The Department of Information last night issued what must be, in the annals of its hallowed history, the most despicably iron-curtain piece of Newspeak ever to have been officially published by a government not bearing a hammer and a sickle on its badges.

It took plenty of time to reach its point. There’s that classic Bill Hicks line: “If guys could blow themselves, ladies, you’d be alone in this room right now. Watching an empty stage”. Not if Konrad Mizzi found a way. 

He blows himself right there on stage because he wants all of us to see how far he can bend himself, how much he can lie to himself, how wilful he is in believing his own lies. Only that way can he hope we might get to believe those lies too.

He says the courts dismissed the evidence of his corruption. When of course the whole point was that the court refused to look at the evidence at all for whatever lily-livered, legally unsound reasons it had to disagree that a Magisterial inquiry into evidence that has yet to be assessed might be a fall-back plan when utterly compromised and politically-controlled police refuse to their job.

But then Konrad Mizzi’s DOI statement gets to its climax and he’s not going to stand up straight for the final flourish. He announces, with put on magnanimity that is less sincere than concealer on a wrinkled octogenarian rent boy, that — get this — “using media law to punish those who made such allegations would serve no purpose greater than that which has already been decided by the Courts”.

So he goes on to withdraw his own libel suits against Simon Busuttil, Jason Azzopardi, Beppe Fenech Adami (as far as can be determined so far) which he had filed before more evidence emerged to back up the Panama Papers findings.

Now consider the timing of this withdrawal.

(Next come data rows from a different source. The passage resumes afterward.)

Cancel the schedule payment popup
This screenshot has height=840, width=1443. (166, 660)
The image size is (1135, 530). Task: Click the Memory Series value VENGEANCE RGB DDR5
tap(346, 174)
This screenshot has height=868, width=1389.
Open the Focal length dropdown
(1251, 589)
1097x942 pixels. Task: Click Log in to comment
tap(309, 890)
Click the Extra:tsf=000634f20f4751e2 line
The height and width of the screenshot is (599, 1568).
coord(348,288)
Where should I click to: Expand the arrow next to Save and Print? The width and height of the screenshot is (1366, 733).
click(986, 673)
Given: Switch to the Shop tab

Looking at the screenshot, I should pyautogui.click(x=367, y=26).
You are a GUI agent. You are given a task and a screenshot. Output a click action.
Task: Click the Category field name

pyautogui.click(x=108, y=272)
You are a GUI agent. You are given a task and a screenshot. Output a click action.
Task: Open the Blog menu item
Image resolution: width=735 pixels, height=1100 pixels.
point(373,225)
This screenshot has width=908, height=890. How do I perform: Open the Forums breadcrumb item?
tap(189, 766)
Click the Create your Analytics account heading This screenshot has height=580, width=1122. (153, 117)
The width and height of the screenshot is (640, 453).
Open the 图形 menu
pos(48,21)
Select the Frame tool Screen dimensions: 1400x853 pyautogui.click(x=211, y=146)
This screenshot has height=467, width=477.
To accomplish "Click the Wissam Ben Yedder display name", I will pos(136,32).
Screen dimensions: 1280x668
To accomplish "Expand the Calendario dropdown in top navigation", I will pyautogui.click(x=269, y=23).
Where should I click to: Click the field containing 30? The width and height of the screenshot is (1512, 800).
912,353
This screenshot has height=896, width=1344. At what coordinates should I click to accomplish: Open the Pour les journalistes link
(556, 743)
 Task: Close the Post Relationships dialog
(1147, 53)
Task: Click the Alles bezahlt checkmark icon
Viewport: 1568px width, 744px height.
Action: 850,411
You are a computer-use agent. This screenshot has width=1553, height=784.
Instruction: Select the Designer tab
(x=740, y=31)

If it is true that the “Courts had decided there is no evidence supporting allegations of wrongdoing” which is what he says, his libel cases would have been slam dunk. Respondents would have been unable to provide any evidence backing up their assertions about him and would have been made to pay him damages. Konrad Mizzi says that making Simon Busuttil et alia “shoulder monetary cost for their lies” is redundant because in any case “they already lost political credibility”.

Of course, he could have waited to win the libel suits and when compensation to him is ordered (and his lawyers are paid) he could have simply not cashed the cheques paid out to him and very publicly gloat over the humiliation of his critics instead.

Could have, I said? Really, he couldn’t.

Because now you must consider the real reason for the timing of this withdrawal.

Karl Cini, the Nexia BT accountant who actually wrote that leaked email to Mossack Fonseca was due to testify as respondents’ witness called to explain why he told the disgraced Panama law-firm that Konrad Mizzi (and Keith Schembri) were due to receive €5,000 every day from two companies in Dubai, one of which is owned by the factotum of the energy company Konrad Mizzi (and Keith Schembri) closed a deal with on behalf of the government.

Would Karl Cini have lied under oath for Konrad Mizzi? Would he fuck.

Karl Cini has already been called in by the police for interrogation and he knows he’s living on a knife’s edge. Karl Cini is quite possibly one of the only three men alive — who is not Konrad Mizzi or Keith Schembri themselves — who knows what really happened. He is in the full confidence of this criminal conspiracy. He is the last person on earth that Konrad Mizzi and Keith Schembri can afford to allow under oath in an open court facing hostile lawyers armed with leaks and journalistic investigations and weighing the political reputation, such as it is, of Konrad Mizzi against the risks of his own indictment for money laundering, professional exile and a walloping for perjury in cases of crimes — corruption of politicians — with no statute of limitations.

There — putting the star witness for the prosecution that never was back in the gimp’s box — is the unwritten climax of Konrad Mizzi’s stomach-turning stage performance.

Now he stands and faces us with that stupid smile of his, all flushed and rather short of breath and liquifying hair-gel oozing down his quivering lips. And he wants us to think that someone else, not him, has just lost their political credibility.

He never had any to begin with, the crook. 

Fancy him starting a new lawsuit over this because he doesn’t like the metaphor.

In the meantime, if Simon Busuttil et al are going to learn anything from the Caruana Galizia lads, after paying a huge court bill for withdrawing these cases, Konrad Mizzi is now going to have to face a fresh set of lawsuits for filing vexatious libel suits in the first place. Because if you sue someone and then quit the court case short before the evidence can be heard you are clearly showing yourself to have used the courts tactically, wasting a lot of people’s time and money that you’ll be expected to pay for.

Of course, Konrad Mizzi will think that will be a small dent on his €5,000 a day cash flow. Crook.

PS: Konrad Mizzi, how quickly can you repeat that act? Perhaps you should know more is coming your way, old man, and you’ll still need to keep smiling as you pretend this isn’t happening.